> [Assignment] Find the line that contains "Instruction: Select the" in the records below, then repeat exactly that line and each one after it, leaving pictures out.

> [Stored data]
━━━━━━━━━━━━━━━━

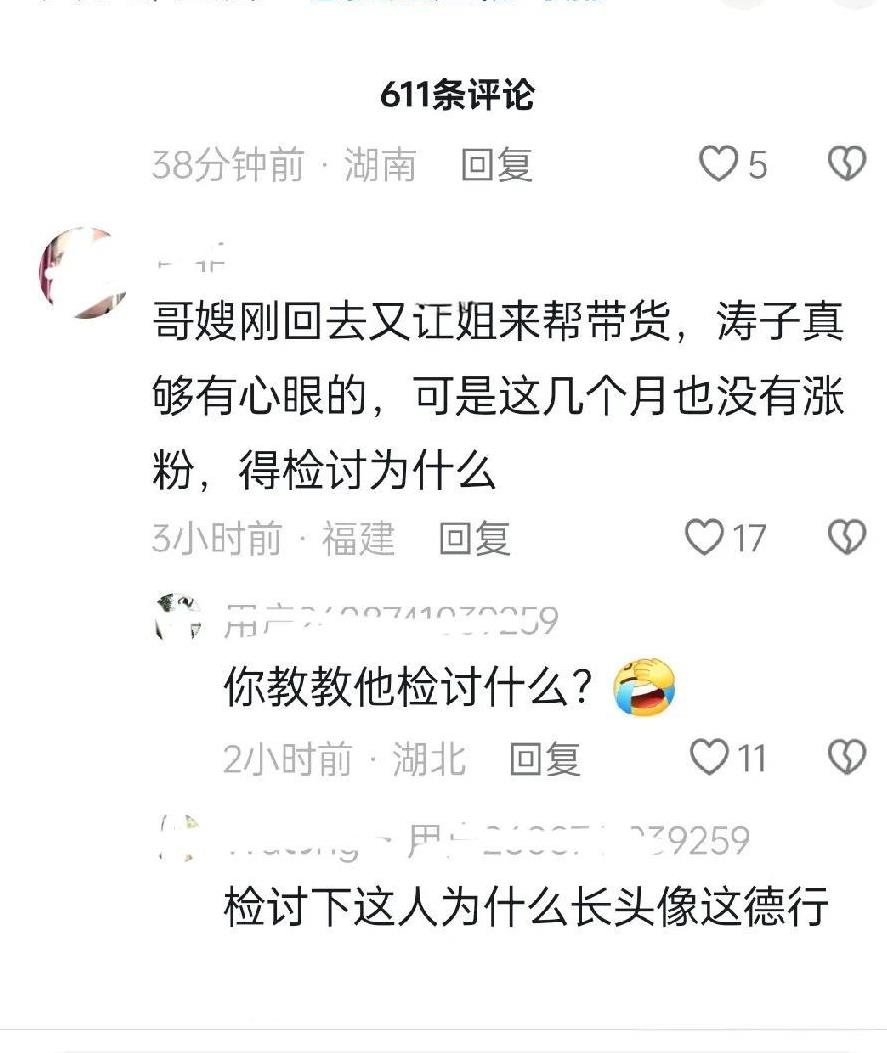Like the Hubei reply with 11 likes
The image size is (887, 1053).
click(x=709, y=757)
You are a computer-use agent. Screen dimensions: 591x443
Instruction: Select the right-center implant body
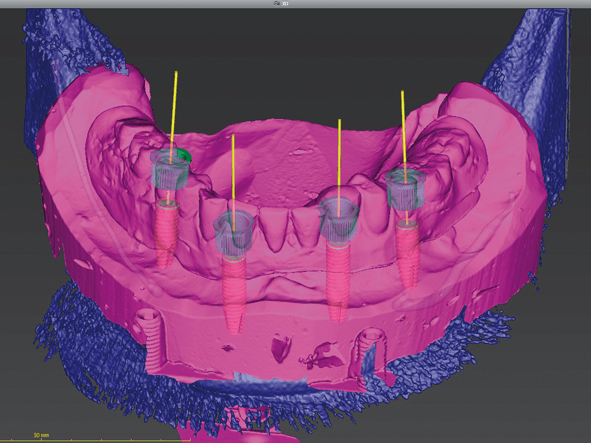[339, 282]
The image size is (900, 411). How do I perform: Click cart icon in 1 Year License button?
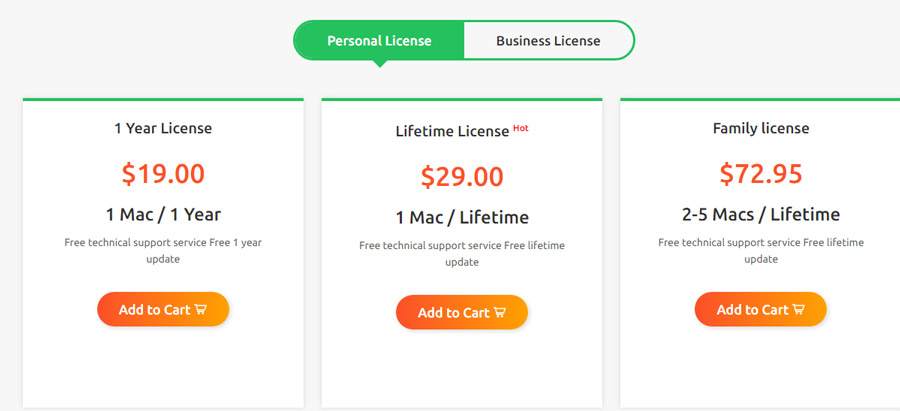[200, 309]
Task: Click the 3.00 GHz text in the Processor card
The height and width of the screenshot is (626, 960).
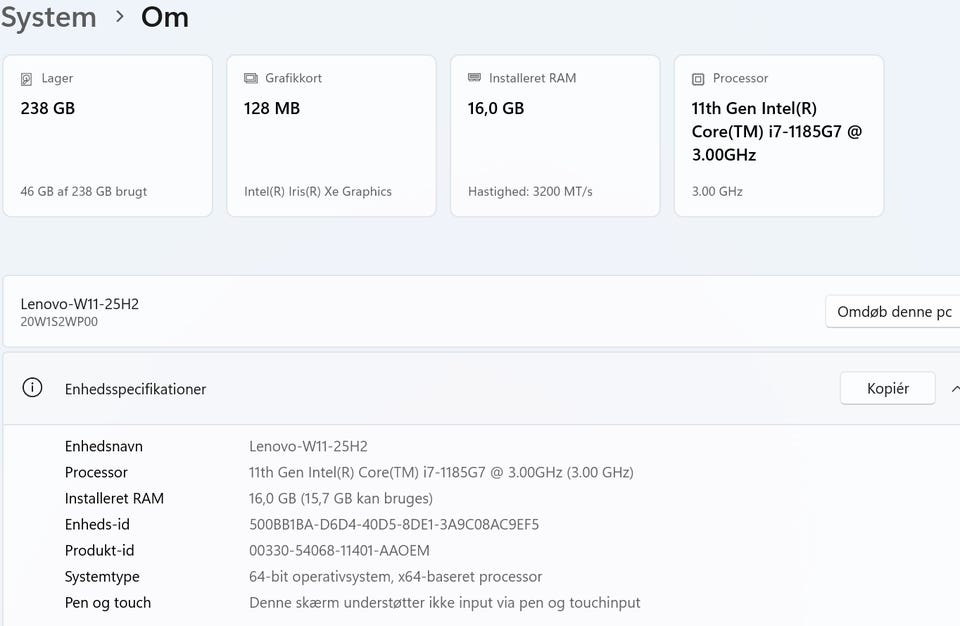Action: pyautogui.click(x=717, y=191)
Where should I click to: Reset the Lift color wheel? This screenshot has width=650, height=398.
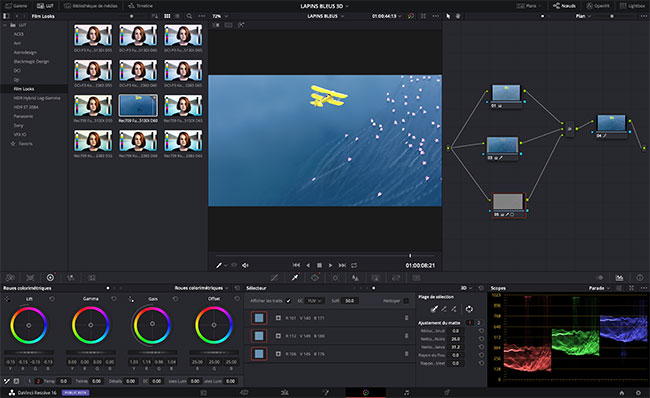tap(52, 298)
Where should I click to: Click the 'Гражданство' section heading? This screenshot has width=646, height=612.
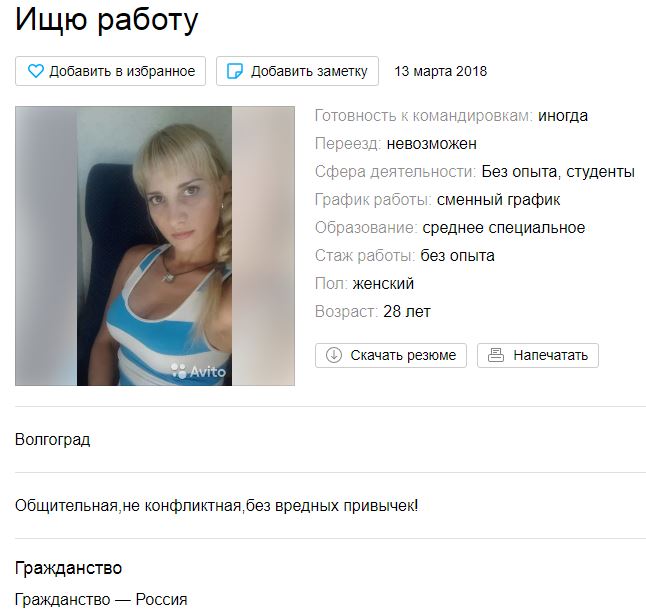click(x=68, y=568)
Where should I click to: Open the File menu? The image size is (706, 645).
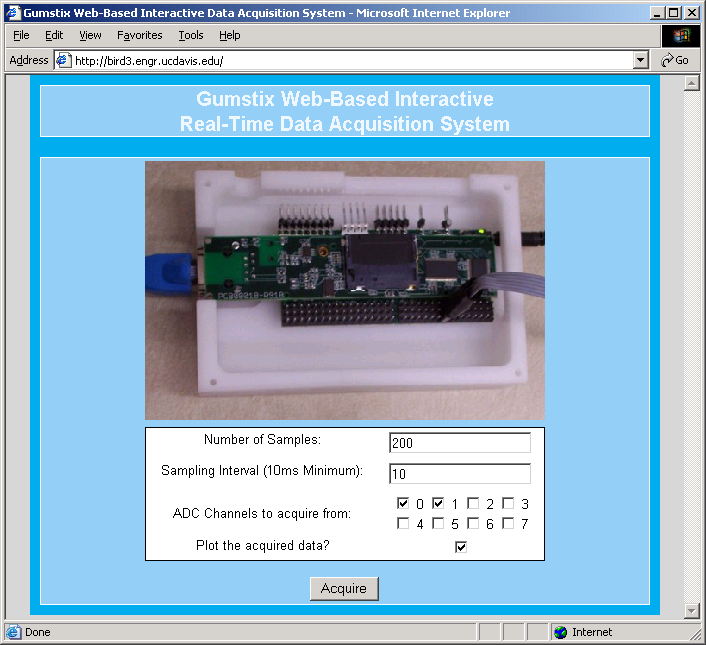tap(21, 35)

━━━━━━━━━━━━━━━━

> [Your solution]
Instruction: Select the right-center implant body
[339, 282]
The image size is (900, 411). How do I perform: Click cart icon in 1 Year License button?
[200, 309]
Task: Click the 3.00 GHz text in the Processor card
The height and width of the screenshot is (626, 960).
Action: pyautogui.click(x=717, y=191)
Where should I click to: Reset the Lift color wheel? This screenshot has width=650, height=398.
tap(52, 298)
Where should I click to: Click the 'Гражданство' section heading? This screenshot has width=646, height=612.
click(x=68, y=568)
Where should I click to: Open the File menu? The image size is (706, 645).
tap(21, 35)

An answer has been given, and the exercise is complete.